Da qui la cella fotovoltaica acquisisce il nome di cella “superidrofobica” grazie alla caratteristica di raccogliere e far allontanare l’acqua che cade sulla sua superficie.
La rugosità della superficie viene generata attraverso micro e nano strutture, riducendo al minimo il contatto stesso tra la superficie della cella e la polvere che vi si accumula, con il risultato che quando una goccia di pioggia tocca la superficie, essa si posa in realtà sulla doppia rete rugosa e solo il 3% giunge a contatto con essa. La combinazione di una superficie autopulente e ad alto assorbimento luminoso amplifica l’efficienza della cella di silicio colpita dalla radiazione solare.
“Maggiore è la luce solare che raggiunge le celle, minore è la riflessione e più alta sarà l’efficienza”, come spiega il Prof. C.P. Wong, docente presso la Tech’s School of Materials Science and Engineering della Georgia e “le simulazioni condotte indicano la possibilità di aumentare l’efficienza finale delle celle fino al 2% grazie a questa particolare struttura della superficie”.
Un risultato che aprirebbe la strada allo sfruttamento dell’energia solare in zone con condizioni ambientali sfavorevoli e lontane da fonti convenzionali di energia che rendono difficile la permanenza dell’uomo, come per esempio i deserti, dove proprio la pulizia delle celle fotovoltaiche sarebbe un problema, ma dove la rugiada notturna potrebbe fornire abbastanza umidità da tenere pulito il sistema.
Come succede spesso per questo tipo di tecnologie d’avanguardia, l’ostacolo principale è insito nella “riproduzione” a basso costo e nella sua durata e redditività.

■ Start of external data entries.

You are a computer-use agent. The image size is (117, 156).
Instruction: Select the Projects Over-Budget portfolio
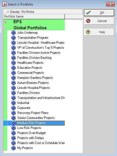(x=32, y=133)
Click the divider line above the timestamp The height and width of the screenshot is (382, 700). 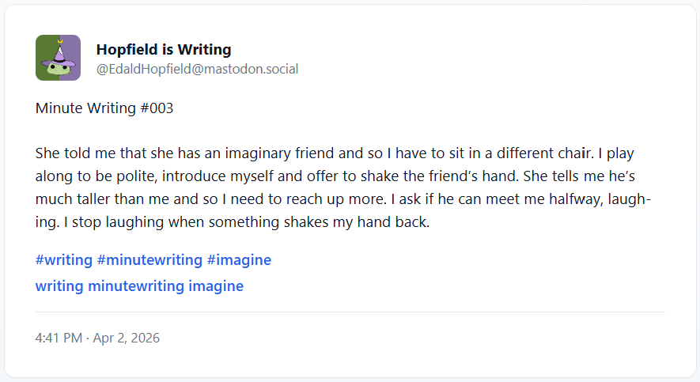pyautogui.click(x=350, y=312)
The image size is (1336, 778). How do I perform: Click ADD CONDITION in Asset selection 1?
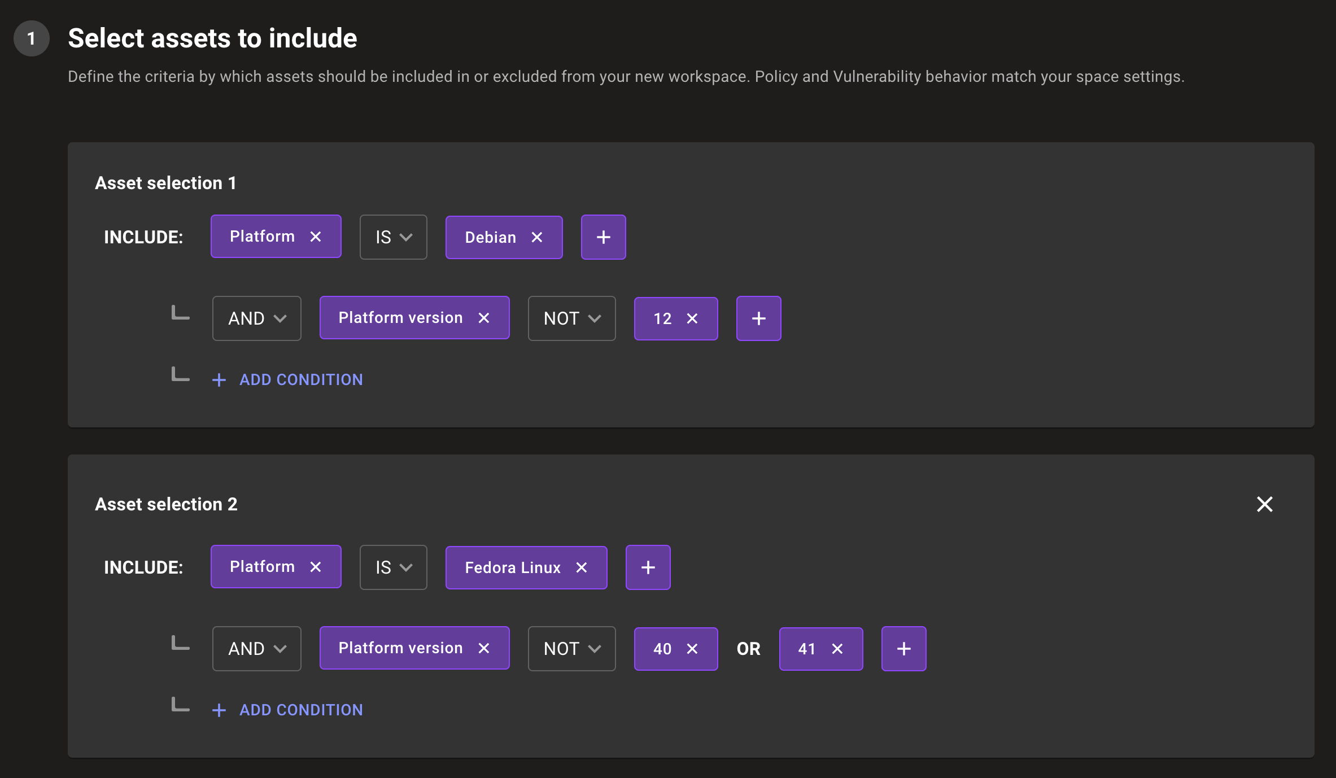click(x=287, y=379)
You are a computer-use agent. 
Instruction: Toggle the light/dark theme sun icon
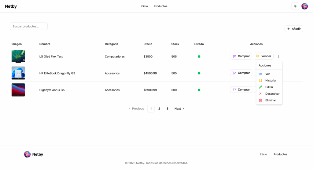(295, 6)
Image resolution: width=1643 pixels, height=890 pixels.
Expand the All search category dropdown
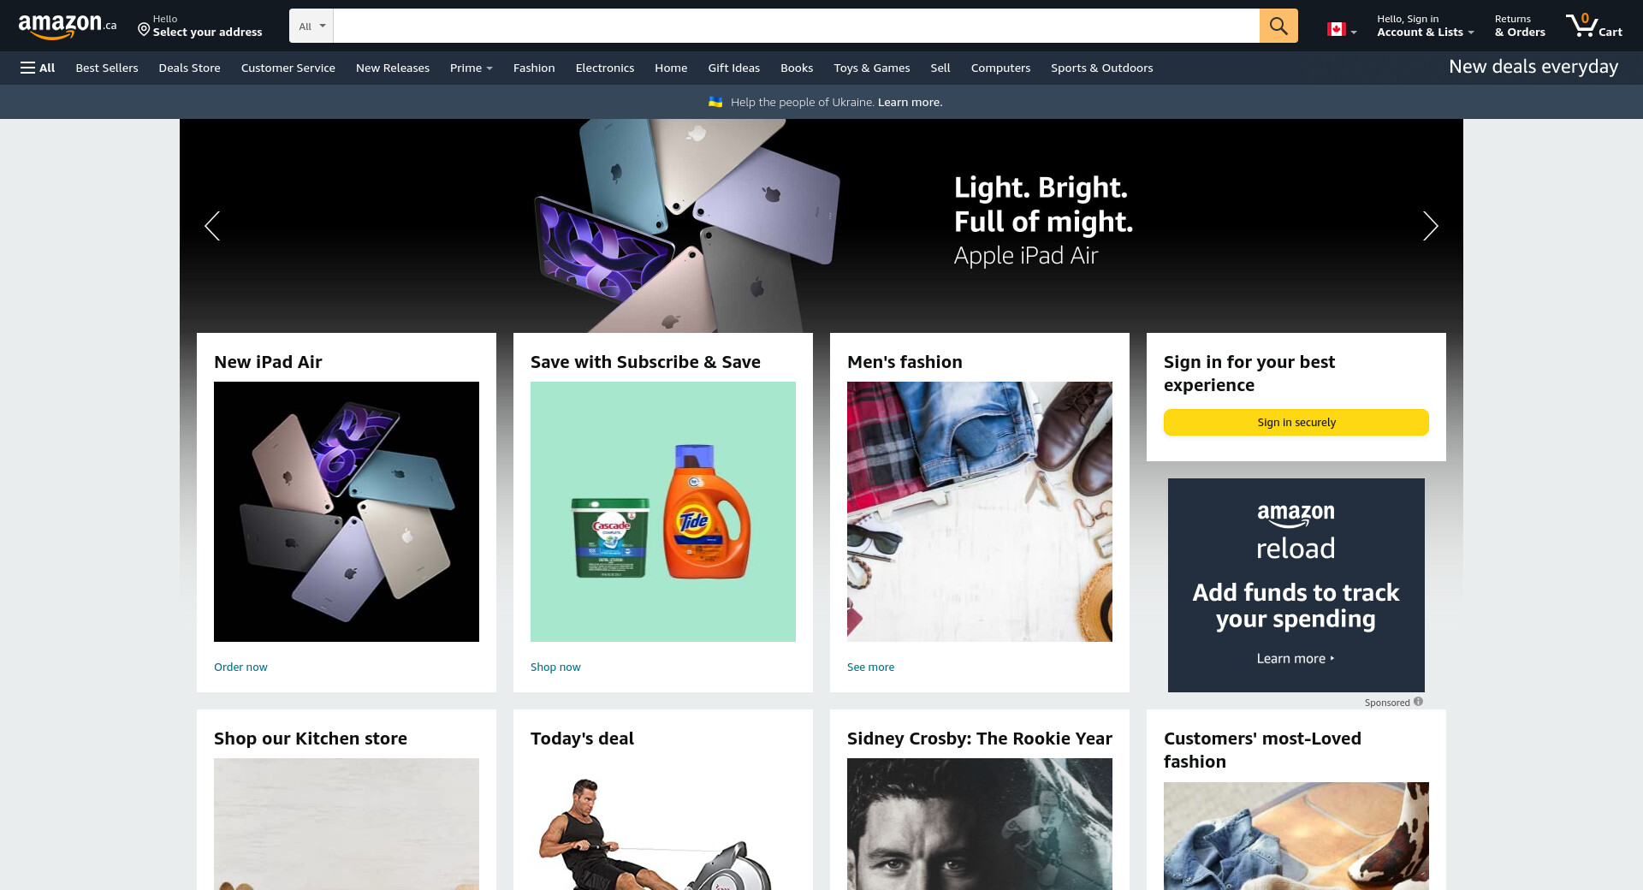click(311, 26)
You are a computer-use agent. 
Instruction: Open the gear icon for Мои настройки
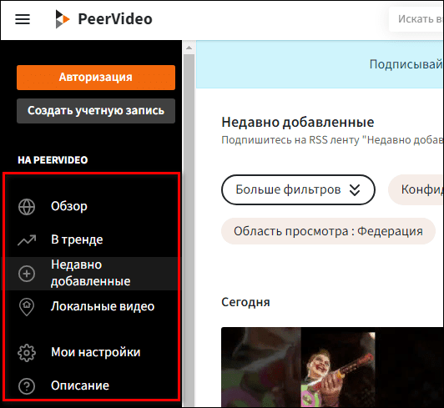27,353
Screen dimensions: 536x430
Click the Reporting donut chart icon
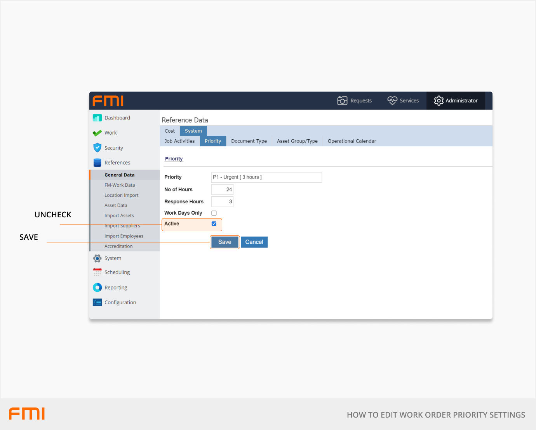click(x=97, y=288)

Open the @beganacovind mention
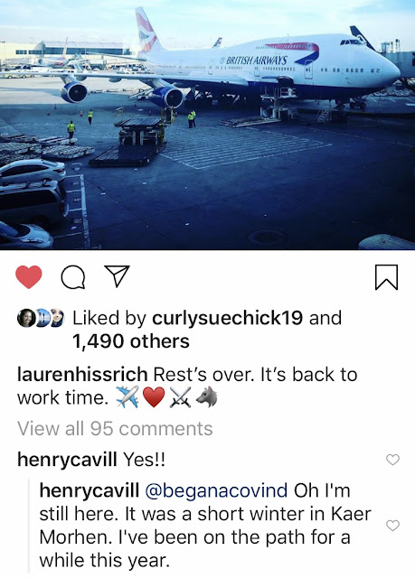click(x=216, y=491)
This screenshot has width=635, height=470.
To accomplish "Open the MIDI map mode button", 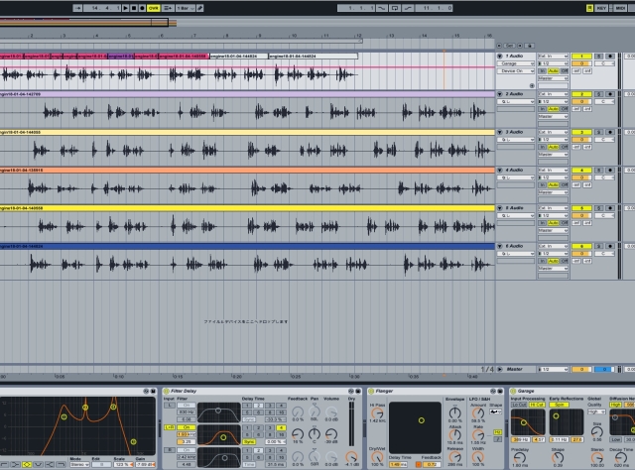I will (x=620, y=8).
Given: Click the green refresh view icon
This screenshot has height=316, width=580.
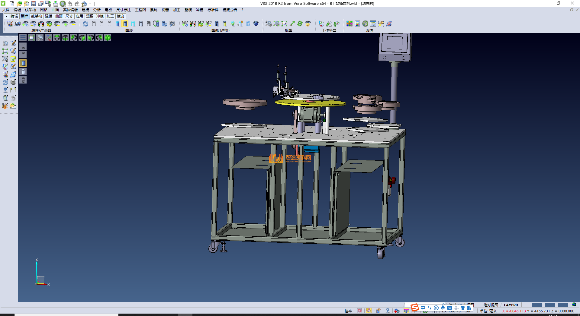Looking at the screenshot, I should click(300, 24).
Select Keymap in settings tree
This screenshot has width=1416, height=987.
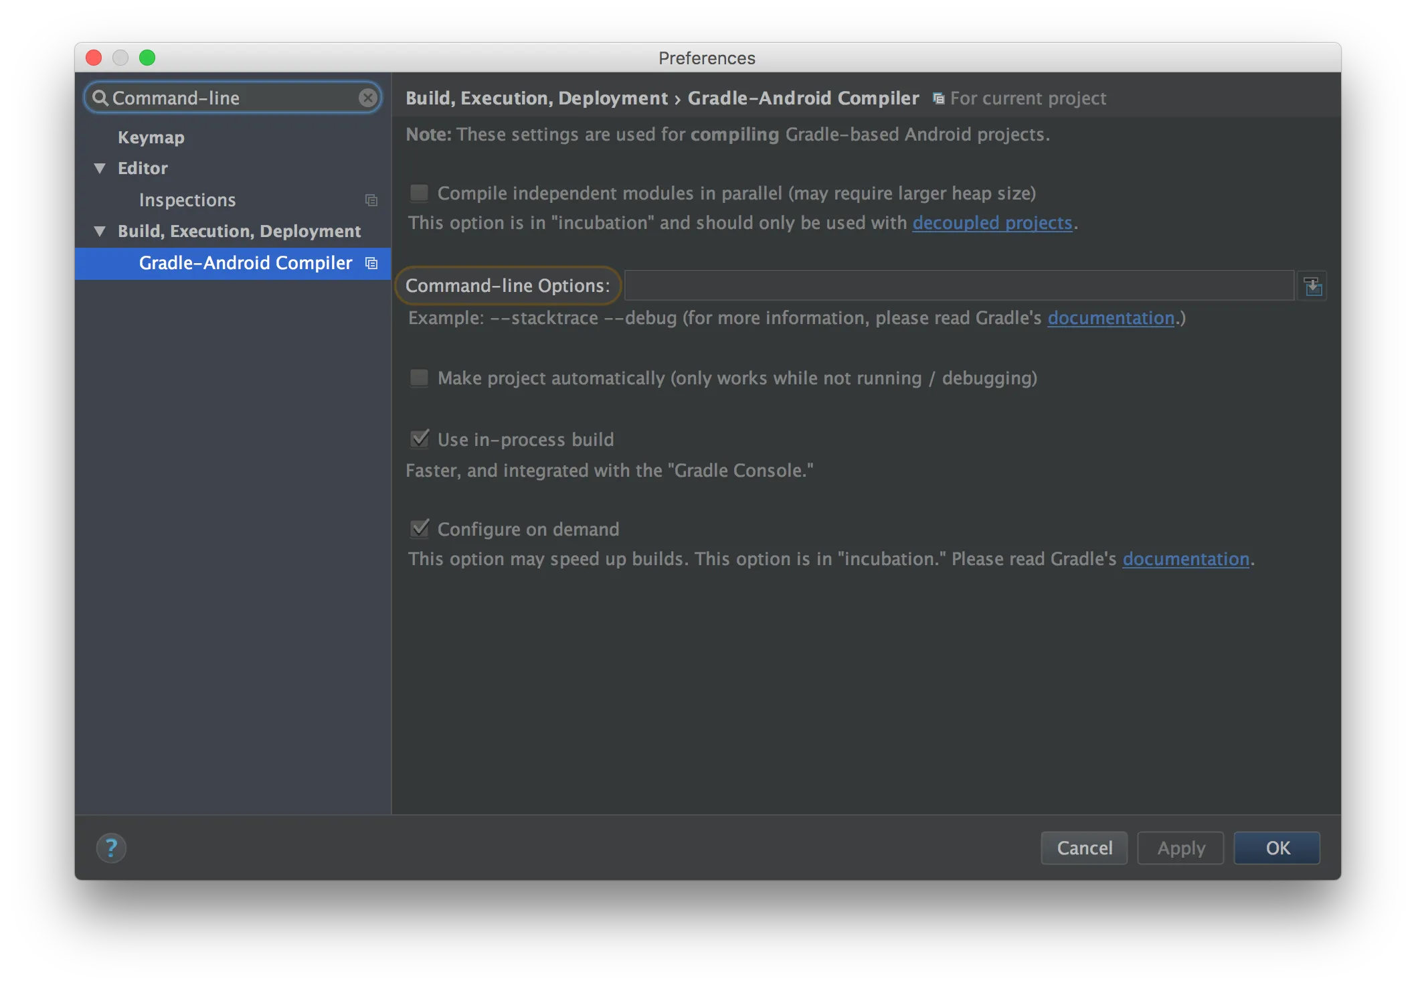point(151,137)
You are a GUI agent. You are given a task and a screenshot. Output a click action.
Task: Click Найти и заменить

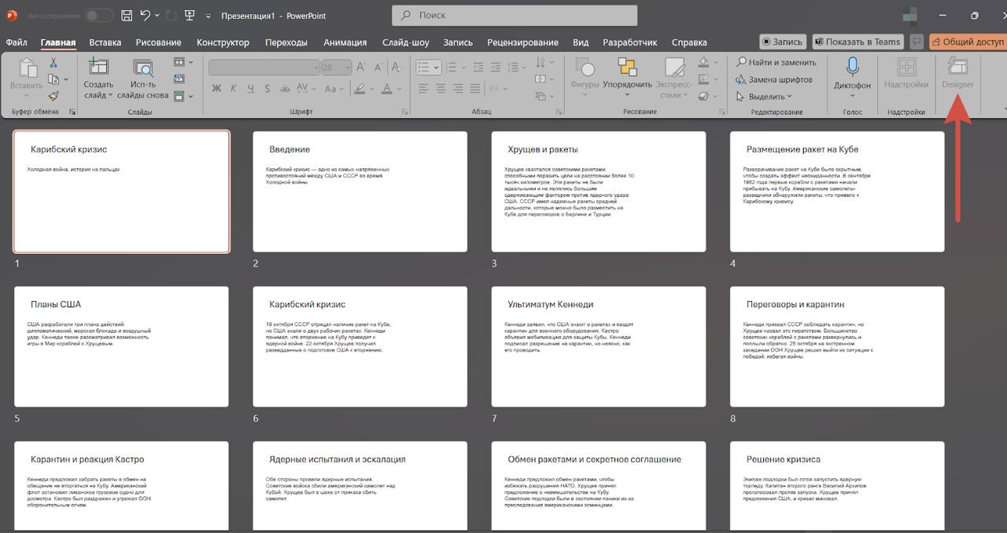776,62
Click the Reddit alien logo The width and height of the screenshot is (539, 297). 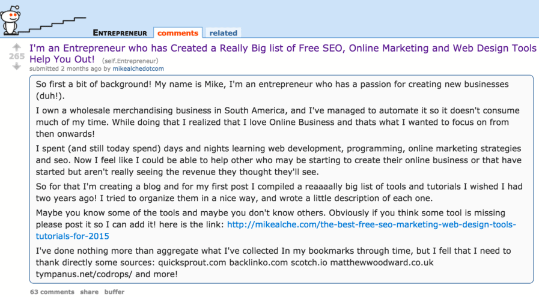(10, 19)
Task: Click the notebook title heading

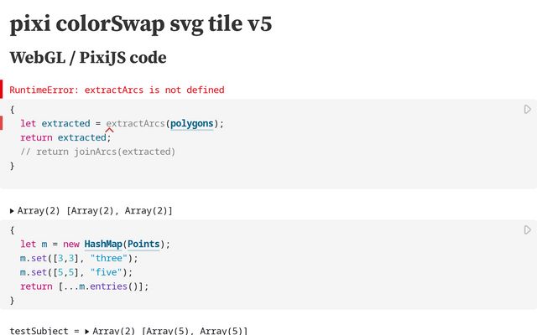Action: 140,23
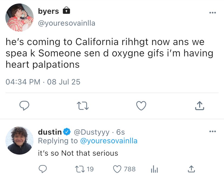Reply to dustin's comment
This screenshot has height=177, width=224.
click(x=43, y=169)
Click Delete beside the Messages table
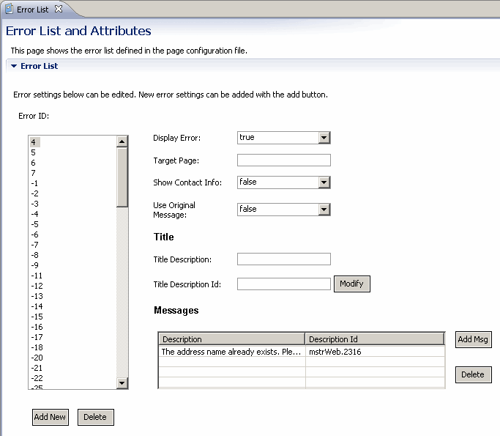Viewport: 500px width, 436px height. tap(473, 374)
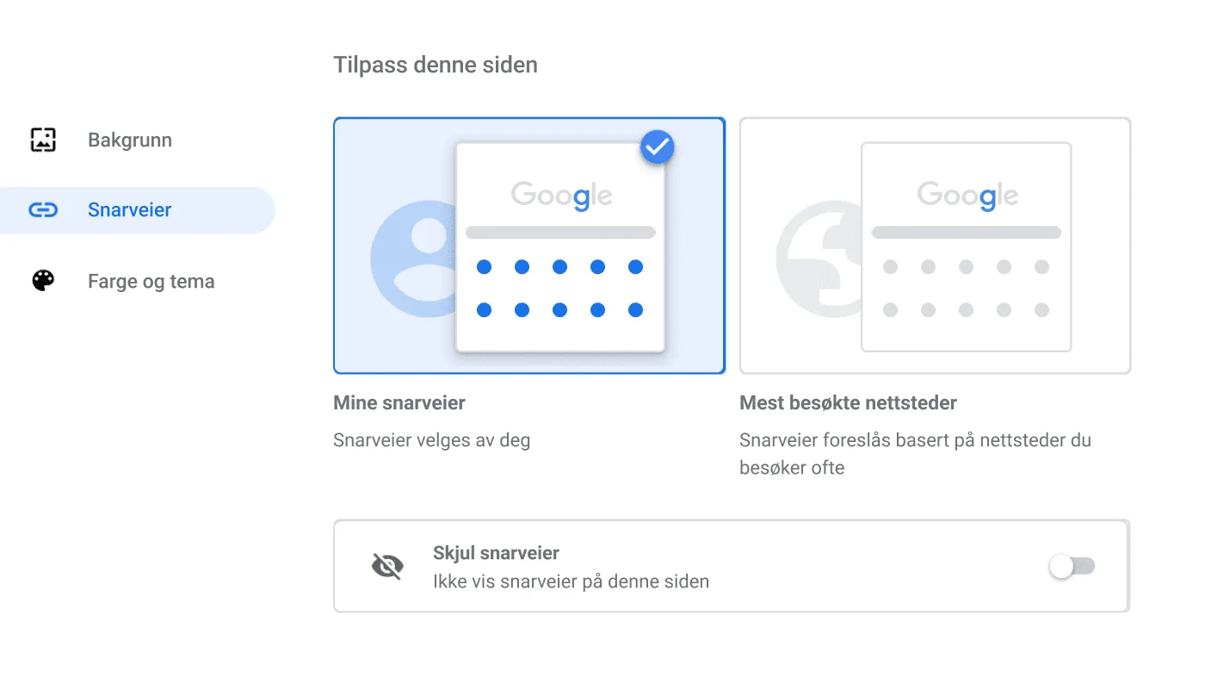
Task: Click the crossed-out eye icon
Action: coord(386,565)
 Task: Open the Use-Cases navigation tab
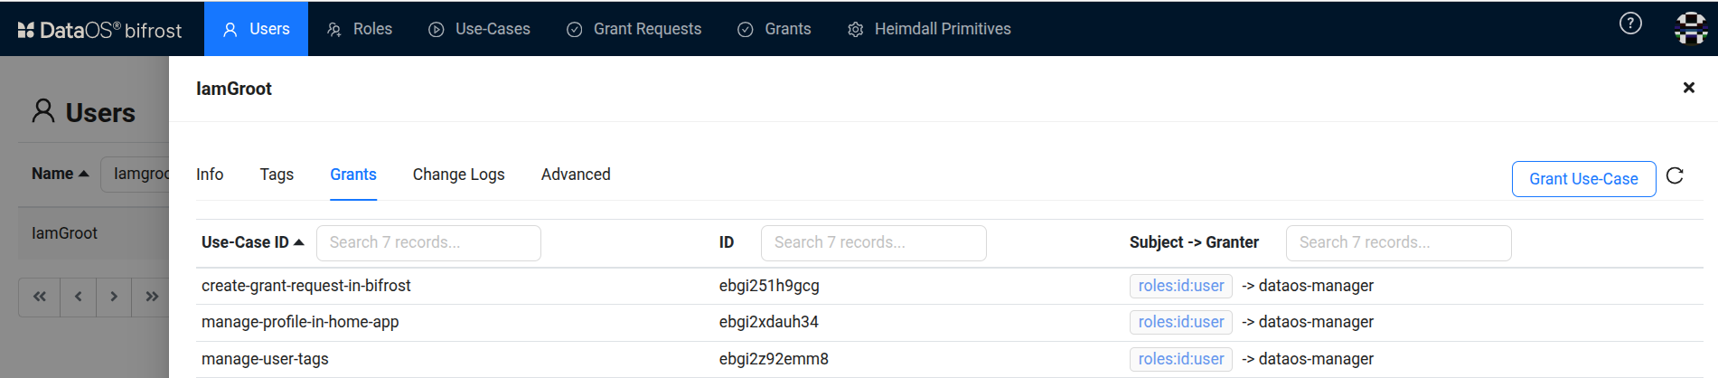coord(479,29)
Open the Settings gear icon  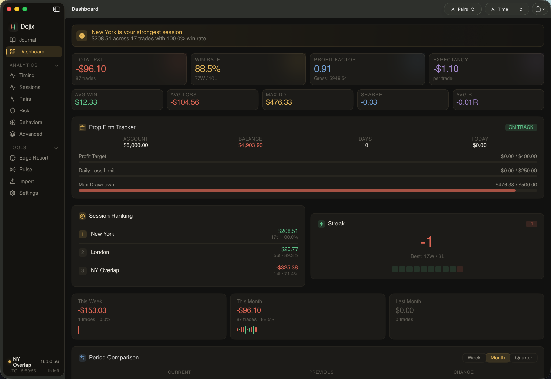[13, 193]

In conclusione non può mancare una parentesi sulle possibilità offerte dalle foglie di loto al mondo dell’economia domestica, con la creazione, da parte di uno studio di design svedesi, di piatti in grado di auto-pulirsi. Una soluzione alternativa all’uso di spugne, sapone e lavastoviglie che sfrutta come modello le proprietà delle foglie di loto con il risultato di ottenere un rivestimento, costituito da una cera disciolta ad elevata pressione e temperatura e in grado di respingere acqua, olio e sporco.“ Dopo aver mangiato, spiega Hanna Billqvist uno dei designer, basterà semplicemente inclinare il piatto sul bidone della spazzatura” e oltre a risparmiare tempo per le faccende domestiche, i piatti autopulenti avranno anche una valenza ambientale in quanto lavare le stoviglie vuol dire anche utilizzare migliaia di litri d’acqua l’anno e una notevole di sapone ed energia per riscaldare l’acqua.